Las elecciones en Francia
Los resultados electorales en Francia y muy en particular la participación del fascista Jean Marie Le Pen en el ballottage previsto para el 5 de mayo, ponen en evidencia ciertos peligrosos desequilibrios que se plantean en algunas de las democracias occidentales contemporáneas. Asimismo, dejan al descubierto los problemas culturales y políticos de un electorado que, a través de su pasividad o indiferencia habilita por la vía de la abstención, el crecimiento de alternativas repugnantes que en su momento estuvieron a punto de destruir a la humanidad.

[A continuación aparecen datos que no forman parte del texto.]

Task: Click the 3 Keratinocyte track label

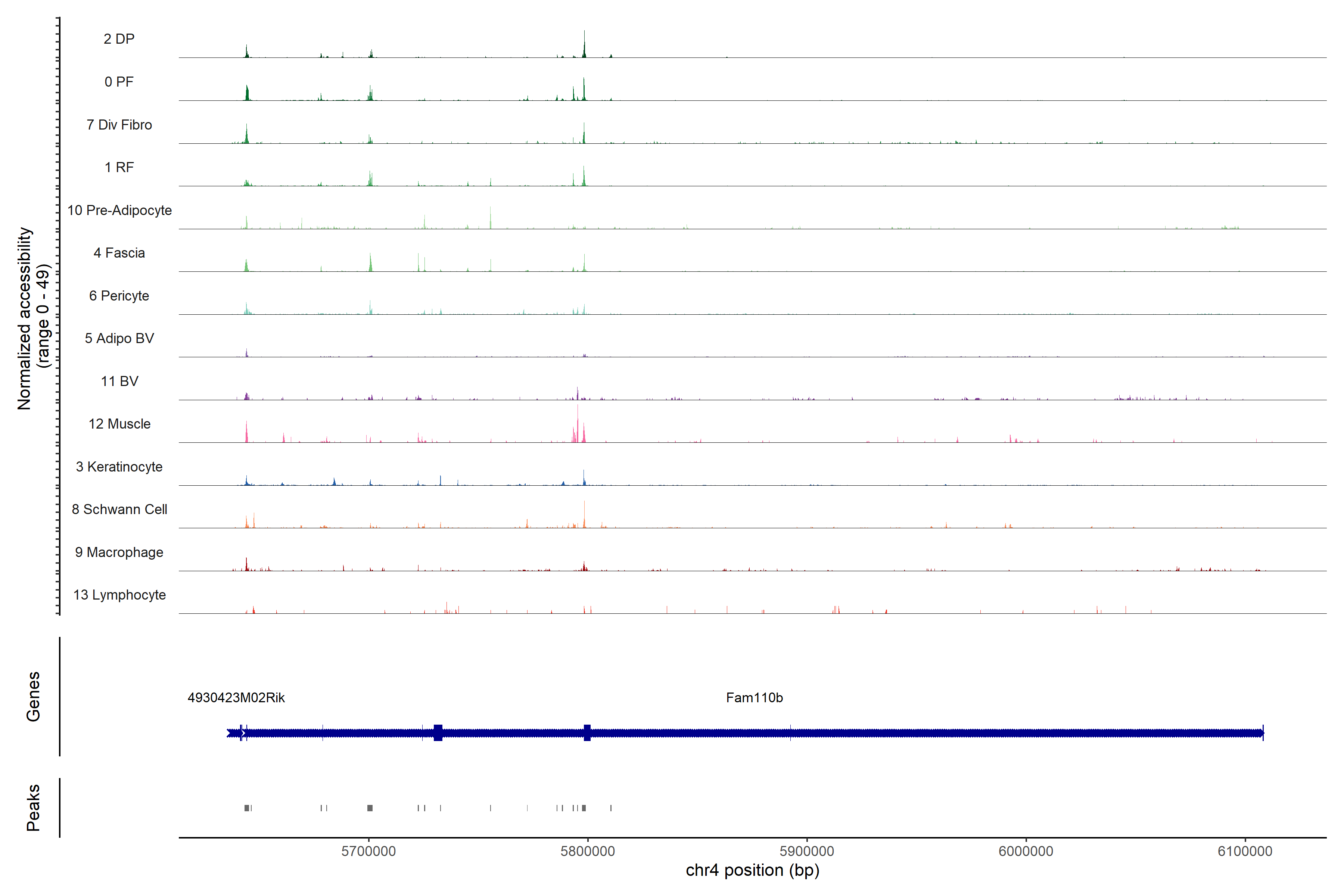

Un conocido analista preguntaba sobre lo que hubiera pasado en Francia si, en lugar de haber sido Jacques Chirac el ganador de los comicios, hubiera sido algunos de los candidatos troskistas; una posibilidad que, atendiendo los niveles de abstención y los deseos del electorado de castigar a los políticos tradicionales, podría haberse cumplido. Entonces, una de las principales democracias del mundo moderno, se hubiera visto obligada a elegir entre dos candidatos que incluyen en sus plataformas programáticas la destrucción de la democracia.
Los primeros afligidos por el crecimiento de los fascistas en el país de Voltaire, Víctor Hugo, Emile Zola y Jean Paúl Sartre, fueron los mismos ciudadanos que el pasado domingo decidieron no votar por considerar que ninguno de los candidatos ofrecía alternativas interesantes. Pues bien, lo que lograron a través de su decisión fue liquidar la carrera política de Lionel Jospin y colocar -por la vía de la abstención- en primer plano a un candidato que celebra el Holocausto, promete expulsar a los extranjeros, considera a los negros una raza inferior y reivindica el rol del ejército francés en Indochina y Argelia.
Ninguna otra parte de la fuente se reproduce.